SOURCE:
........
Assistants of the track side observer standing at (or very near) the lightning
strikes would agree that their synchronized clocks read the same time for each
of the lightning strikes. This is shown in Fig. 56-3b.
As shown in Fig. 56-3c, the observer located at the middle of
the train sees the light from the lightning strike at the front of the train
before he sees the light from the rear-end lightning strike. Likewise, an
assistant on the train at the front-end would read on his clock an earlier time
for the strike at the front of the train than the time measured by a train-observer
near the back of the train.
This gives us the following situation. Each set of inertial
observers have properly synchronized their clocks, but they disagree, in
general, with observers in the other frame.
1. At
the front of the train, when the lightning struck, the train-observer's clock
located there reads an earlier time than the track-side observer's at that
location.
2. When
the observer located at the middle of the train passes the central observer on
the track-side, both agree that their local clocks read zero. This is not
surprising since we arranged this to be true for simplicity.
3. At
the back of the train, when the lightning struck, the train-observer's clock
located there reads a later time than the track-side observer's at that
location.
This means the following two statements are true:
1. Synchronization
of clocks is frame dependent. Different inertial frame observers will disagree
about the proper synchronization.
2. Simultaneity
is a frame dependent concept. Different inertial frame observers will disagree
about the simultaneity of events separated in space.
Associated with this synchronization problem is the question of
measuring lengths. To properly measure the length of a moving object, we must
measure the position of both ends at the same time in our inertial frame.
However, an observer at rest on the moving object would not agree that the
measurements were made at the same time. The observer at rest with respect to
the moving object, using her own clocks, would say that the position of the
front end was measured at an earlier time than the position of the back end. So
both agree that a measurement of length of a moving rod yields a shorter length
than the measurement made in the frame of the rod. This is called the Lorentz
contraction. This contraction is real in any sense of the word as shown in Fig.
........
EXERCISE TASK 1: Summarize, one sentence each, the three numbered points that follow "This gives us the following situation." in the passage on clock synchronization.
EXERCISE TASK 2: In the records, reproduce the part that opens with the line containing "will click(x=617, y=59)." and closes with the line containing "will [x=545, y=360].", substituting "Display" for "Viewport" and leaving everything else unchanged.
The records that follow the text are unrelated to it.

SUPPLIED INFORMATION:
........
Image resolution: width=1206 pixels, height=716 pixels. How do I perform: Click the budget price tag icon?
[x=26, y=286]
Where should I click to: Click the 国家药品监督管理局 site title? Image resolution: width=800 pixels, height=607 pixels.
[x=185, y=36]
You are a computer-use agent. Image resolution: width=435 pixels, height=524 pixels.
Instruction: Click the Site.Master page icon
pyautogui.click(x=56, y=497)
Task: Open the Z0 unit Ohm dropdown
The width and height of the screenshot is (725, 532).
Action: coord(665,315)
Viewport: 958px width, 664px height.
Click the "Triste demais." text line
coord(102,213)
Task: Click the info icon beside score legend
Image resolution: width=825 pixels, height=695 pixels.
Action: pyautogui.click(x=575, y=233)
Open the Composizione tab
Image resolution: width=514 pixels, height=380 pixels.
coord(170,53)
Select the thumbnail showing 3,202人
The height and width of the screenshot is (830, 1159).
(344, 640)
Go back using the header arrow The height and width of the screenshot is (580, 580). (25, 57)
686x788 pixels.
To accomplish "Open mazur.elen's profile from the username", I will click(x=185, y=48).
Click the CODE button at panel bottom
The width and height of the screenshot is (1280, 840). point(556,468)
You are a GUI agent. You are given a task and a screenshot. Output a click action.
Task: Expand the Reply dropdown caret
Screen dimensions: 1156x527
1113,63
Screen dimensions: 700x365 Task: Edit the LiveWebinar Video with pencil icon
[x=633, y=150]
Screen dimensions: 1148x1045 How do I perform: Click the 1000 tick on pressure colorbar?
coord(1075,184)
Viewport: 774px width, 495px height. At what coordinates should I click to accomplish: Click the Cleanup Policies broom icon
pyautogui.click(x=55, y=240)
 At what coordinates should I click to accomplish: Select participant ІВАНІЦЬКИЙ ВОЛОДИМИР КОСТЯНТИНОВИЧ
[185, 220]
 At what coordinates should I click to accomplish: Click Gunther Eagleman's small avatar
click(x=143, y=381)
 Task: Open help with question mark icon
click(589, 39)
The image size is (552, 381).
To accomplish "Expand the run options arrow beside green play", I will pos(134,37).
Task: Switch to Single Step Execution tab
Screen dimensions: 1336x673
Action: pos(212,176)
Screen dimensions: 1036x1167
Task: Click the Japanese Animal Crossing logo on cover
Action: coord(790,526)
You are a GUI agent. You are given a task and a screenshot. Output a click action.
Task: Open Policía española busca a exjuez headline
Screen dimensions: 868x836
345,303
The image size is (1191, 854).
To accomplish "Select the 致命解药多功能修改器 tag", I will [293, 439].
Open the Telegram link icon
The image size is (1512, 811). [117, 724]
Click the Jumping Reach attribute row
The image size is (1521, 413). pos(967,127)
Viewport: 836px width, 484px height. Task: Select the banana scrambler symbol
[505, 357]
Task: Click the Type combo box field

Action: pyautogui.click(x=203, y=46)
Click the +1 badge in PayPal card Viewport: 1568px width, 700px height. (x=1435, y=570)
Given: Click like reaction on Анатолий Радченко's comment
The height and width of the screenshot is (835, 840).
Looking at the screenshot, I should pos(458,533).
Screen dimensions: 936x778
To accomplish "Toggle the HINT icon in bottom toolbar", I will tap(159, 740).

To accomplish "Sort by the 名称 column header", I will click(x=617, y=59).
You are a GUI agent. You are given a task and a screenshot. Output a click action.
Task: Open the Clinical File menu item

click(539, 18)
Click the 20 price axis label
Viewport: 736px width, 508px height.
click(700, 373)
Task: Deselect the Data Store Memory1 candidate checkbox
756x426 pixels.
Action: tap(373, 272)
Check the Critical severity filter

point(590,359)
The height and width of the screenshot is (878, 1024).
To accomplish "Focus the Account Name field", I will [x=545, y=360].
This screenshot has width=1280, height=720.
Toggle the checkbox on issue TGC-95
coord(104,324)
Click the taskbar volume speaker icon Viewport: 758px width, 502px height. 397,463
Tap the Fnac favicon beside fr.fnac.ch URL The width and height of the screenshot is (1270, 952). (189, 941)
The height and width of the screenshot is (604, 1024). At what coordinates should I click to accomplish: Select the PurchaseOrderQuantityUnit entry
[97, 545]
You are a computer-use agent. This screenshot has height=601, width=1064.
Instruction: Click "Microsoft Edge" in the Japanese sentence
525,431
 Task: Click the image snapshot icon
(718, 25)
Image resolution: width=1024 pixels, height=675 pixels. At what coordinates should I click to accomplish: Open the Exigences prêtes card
........
RESULT 1:
1. At the front of the train, when the lightning struck, the train-observer's clock there reads an earlier time than the track-side observer's clock at that location.
2. When the observer at the middle of the train passes the central track-side observer, both agree that their local clocks read zero.
3. At the back of the train, when the lightning struck, the train-observer's clock there reads a later time than the track-side observer's clock at that location.

RESULT 2:
To accomplish "Sort by the 名称 column header", I will click(x=617, y=59).
You are a GUI agent. You are given a task and a screenshot. Output a click action.
Task: Open the Clinical File menu item

click(539, 18)
Click the 20 price axis label
Display: 736px width, 508px height.
click(700, 373)
Task: Deselect the Data Store Memory1 candidate checkbox
756x426 pixels.
Action: tap(373, 272)
Check the Critical severity filter

point(590,359)
The height and width of the screenshot is (878, 1024).
To accomplish "Focus the Account Name field", I will [x=545, y=360].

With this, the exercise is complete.